Green Belt: Saying The Un-sayable


I was very impressed with some thinking by Mark Brinkley - contributing editor to Homebuilding & Renovating magazine and himself a builder - on the vexed subject of building homes on the Green Belt.

Debate around this has normally been very black and white between, on one side, local residents and conservationists (you may call them NIMBYs, but I couldn’t possibly do so) and volume developers on the other side (you may call them identikit house builders, but I...etc, etc). But Brinkley’s view, which is set out in the latest issue of the magazine and deserves wide circulation, is much more nuanced.

He says:

- some farmers are exempted from Green Belt building because of diversification or employment arguments which favour conversions of old barns into homes;

- large tracts have in the past been designated as new towns or urban extensions, so to say the Green Belt is always inviolable is inaccurate.
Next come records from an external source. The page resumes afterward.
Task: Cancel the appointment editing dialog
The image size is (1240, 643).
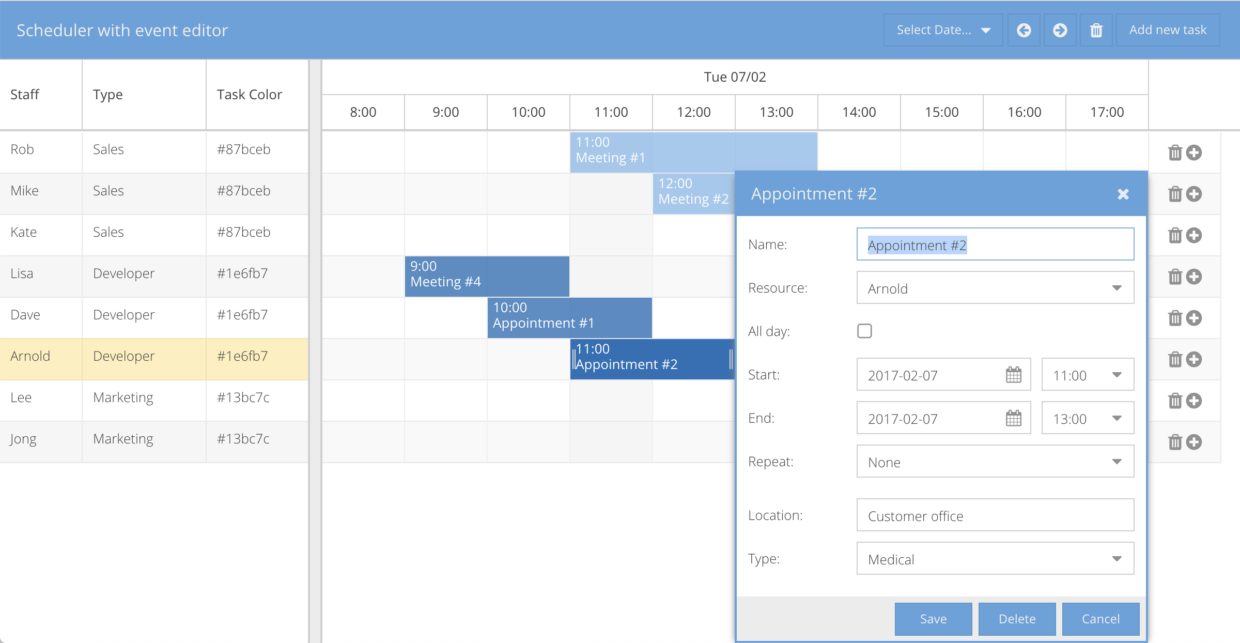Action: coord(1100,618)
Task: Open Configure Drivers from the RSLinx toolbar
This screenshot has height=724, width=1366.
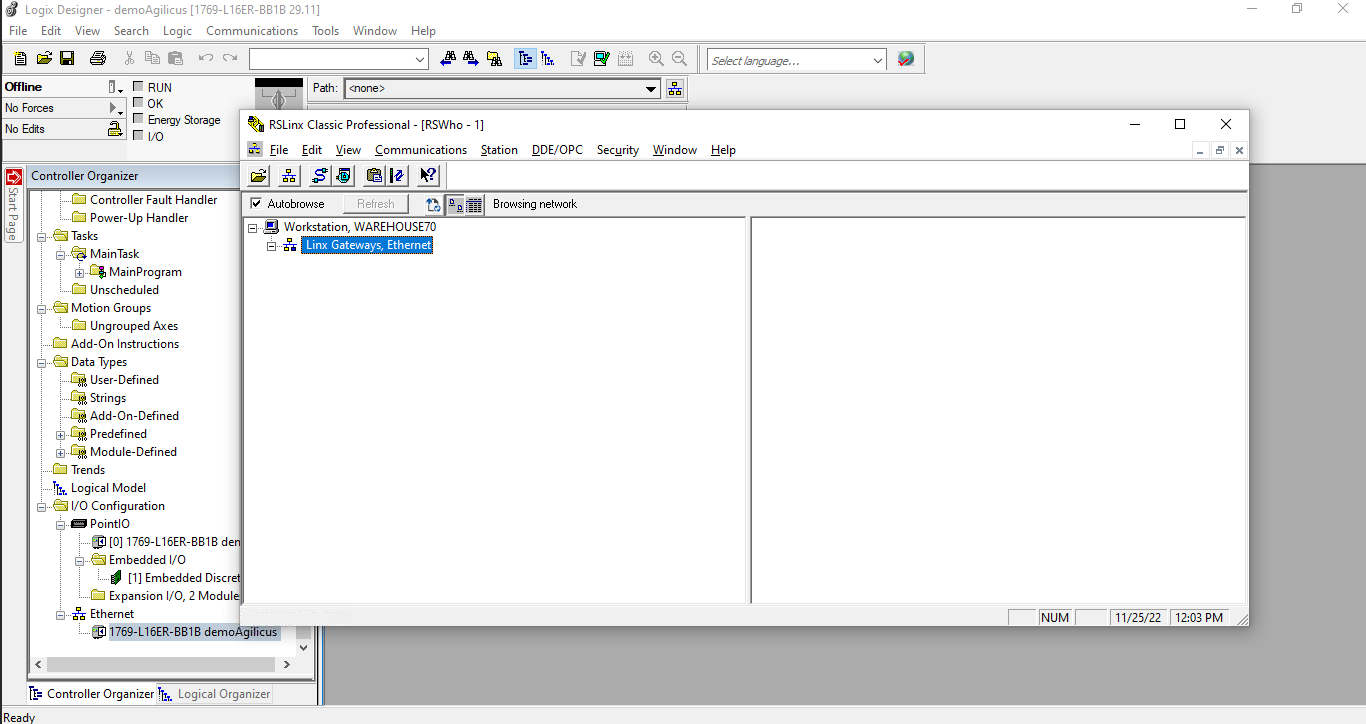Action: point(319,176)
He then says more controversially:

- villages have often been unable to expand organically in response to local demand, meaning supply has been outpaced, prices have risen, and locals have been forced out;

- the Community Right to Build initiative (exhaustively trailed by the government and in theory giving villages the right to determine applications) may rarely be used because the required referenda will be expensive to organise and perhaps doomed to failure;

- so as a consequence, there should be Individual (not community) Right To Build, allowing individual self-builders to construct on village-edge plots in the Green Belt;

- the ‘development windfall’ produced from each self-builder’s project would go to the community, as in the government scheme, but the human scale of an individual home, or small number of them on a plot, would be more likely to win local community approval.

I am not completely convinced that the Green Belt has, as Brinkley puts it, “strangled the life out of many villages” but undoubtedly the mismatch between demand and supply is causing huge damage and if self-build is to be encouraged (as the government insists it is being) then this is a way forward.

More importantly, perhaps, it makes people look in a more sophisticated way at a staple of British planning - the Green Belt - which has until now been off-limits for serious public debate.